◆ HOW TO COMPLETE THIS TASK: Repeat the listing below word for word, stopping after the line that contains "Task: Select the Image Sharer app icon".

◆ WORKING DATA:
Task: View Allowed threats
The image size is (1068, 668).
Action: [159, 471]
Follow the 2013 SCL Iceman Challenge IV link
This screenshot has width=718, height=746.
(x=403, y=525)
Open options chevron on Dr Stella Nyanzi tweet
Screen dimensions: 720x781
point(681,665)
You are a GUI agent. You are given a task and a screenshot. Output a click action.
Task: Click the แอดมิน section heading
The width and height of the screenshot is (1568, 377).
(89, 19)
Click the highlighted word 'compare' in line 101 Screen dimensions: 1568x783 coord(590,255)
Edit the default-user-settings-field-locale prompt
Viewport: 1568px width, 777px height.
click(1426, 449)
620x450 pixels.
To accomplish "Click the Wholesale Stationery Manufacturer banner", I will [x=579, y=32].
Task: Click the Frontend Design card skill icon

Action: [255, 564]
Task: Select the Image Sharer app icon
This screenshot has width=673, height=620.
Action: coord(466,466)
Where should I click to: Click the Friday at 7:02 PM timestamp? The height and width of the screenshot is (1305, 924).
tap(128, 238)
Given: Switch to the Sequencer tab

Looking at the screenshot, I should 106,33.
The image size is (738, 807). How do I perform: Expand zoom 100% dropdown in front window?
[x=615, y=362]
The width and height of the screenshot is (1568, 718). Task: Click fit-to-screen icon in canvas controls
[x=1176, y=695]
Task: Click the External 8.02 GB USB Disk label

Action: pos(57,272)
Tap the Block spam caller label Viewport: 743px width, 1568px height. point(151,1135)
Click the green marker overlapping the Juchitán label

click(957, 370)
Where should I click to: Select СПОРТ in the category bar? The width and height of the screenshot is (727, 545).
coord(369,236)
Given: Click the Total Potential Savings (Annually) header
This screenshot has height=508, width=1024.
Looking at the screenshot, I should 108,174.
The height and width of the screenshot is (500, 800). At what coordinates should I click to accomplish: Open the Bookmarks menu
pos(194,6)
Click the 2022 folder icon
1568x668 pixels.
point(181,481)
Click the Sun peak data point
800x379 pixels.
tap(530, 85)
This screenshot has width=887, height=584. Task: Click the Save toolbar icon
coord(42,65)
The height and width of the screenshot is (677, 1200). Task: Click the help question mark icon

◆ ANSWER AREA:
Task: View Allowed threats
The image size is (1068, 668).
Action: [159, 471]
Follow the 2013 SCL Iceman Challenge IV link
This screenshot has width=718, height=746.
(x=403, y=525)
Open options chevron on Dr Stella Nyanzi tweet
Screen dimensions: 720x781
point(681,665)
You are a GUI agent. You are given a task and a screenshot. Output a click action.
Task: Click the แอดมิน section heading
The width and height of the screenshot is (1568, 377).
(89, 19)
Click the highlighted word 'compare' in line 101 Screen dimensions: 1568x783 coord(590,255)
Edit the default-user-settings-field-locale prompt
Viewport: 1568px width, 777px height.
click(1426, 449)
620x450 pixels.
To accomplish "Click the Wholesale Stationery Manufacturer banner", I will [x=579, y=32].
Task: Click the Frontend Design card skill icon

Action: [255, 564]
Task: Select the Image Sharer app icon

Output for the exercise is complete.